ROHAN SULLIVAN, SYDNEY

Revelations that nine people who raped a 10-year-old girl had escaped prison sentences were met with outrage in Australia yesterday and prompted a review of sexual assault cases in remote Aboriginal communities.

Prime Minister Kevin Rudd said he was "horrified" by the result of the trial of a group of juveniles and young men who admitted the rape of the child in Aurukun, a settlement in northern Queensland, in 2005. District Court Judge Sarah Bradley placed six offenders, who were juveniles at the time, on probation and recorded no convictions against them, and suspended six-month prison sentences for the other three offenders, aged 17, 18 and 26.

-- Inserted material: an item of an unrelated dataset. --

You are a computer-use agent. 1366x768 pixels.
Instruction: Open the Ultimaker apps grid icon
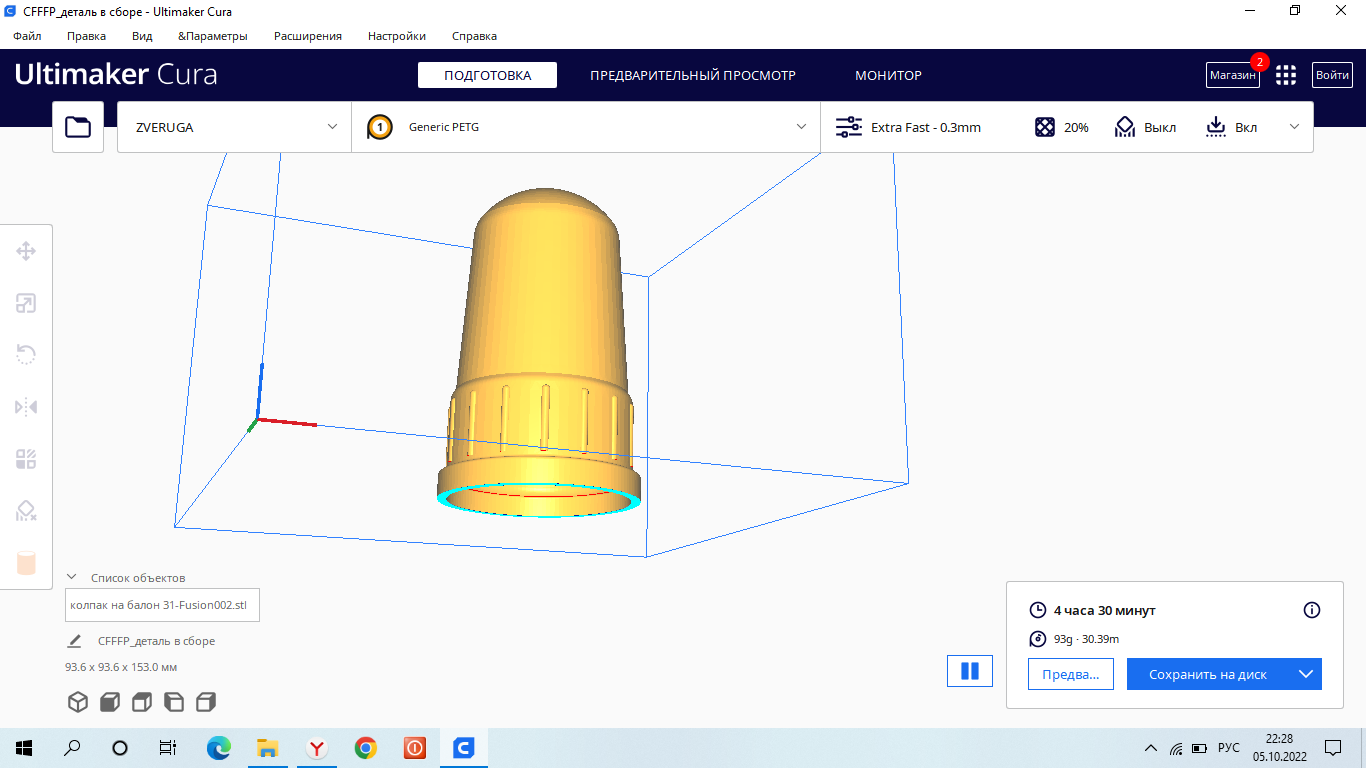tap(1286, 75)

Bradley told the offenders it was illegal to have sex with anyone under 16, but the victim "was not forced and she probably agreed to have sex with all of you".

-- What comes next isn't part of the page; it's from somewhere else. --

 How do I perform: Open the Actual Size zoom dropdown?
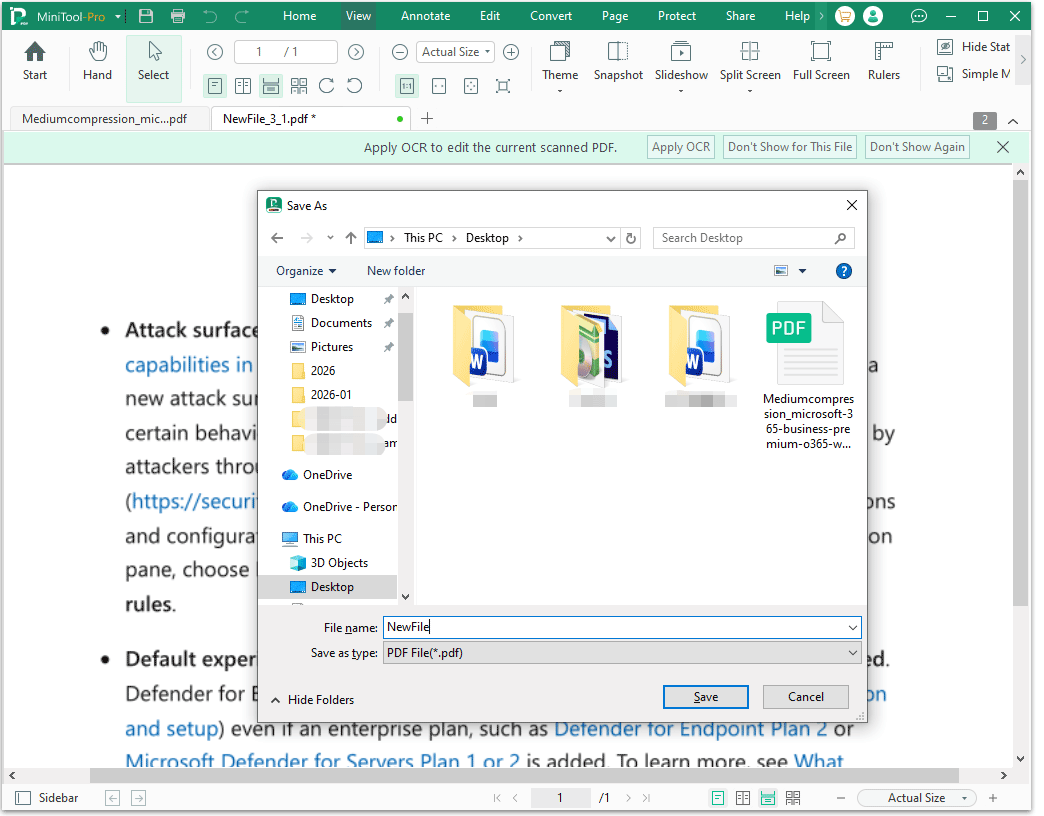click(455, 51)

Aboriginal leaders said the result was too lenient and demanded Bradley be sacked.

Queensland's attorney general Kerry Shine said the government would appeal against the sentences, and state premier Anna Bligh announced a review of all sexual assault cases in Aboriginal communities on Cape York, the region where the assault occurred.

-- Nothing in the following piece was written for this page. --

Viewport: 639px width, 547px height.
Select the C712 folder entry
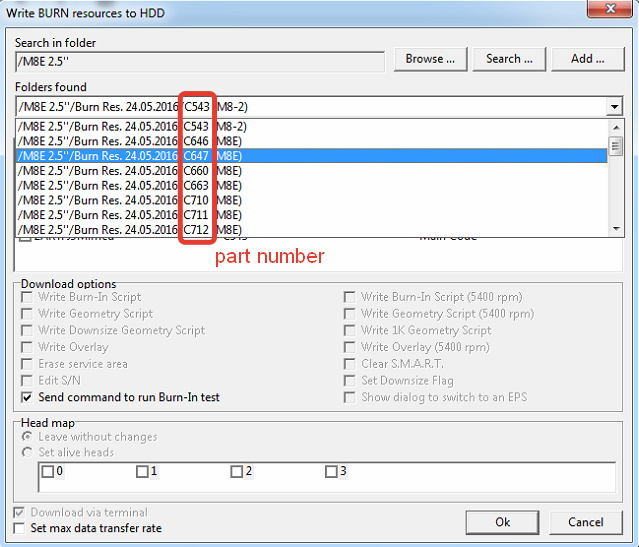[300, 229]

The case comes less than six months after the government seized power from authorities in the Outback Northern Territory after a report that child sex abuse was rampant in Aboriginal societies. It restricted sales of alcohol and distribution of pornography.

"I'm disgusted and appalled by the reports on this case," Rudd said. "I am horrified by cases like this, involving sexual violence against women and children. My attitude is one of zero tolerance."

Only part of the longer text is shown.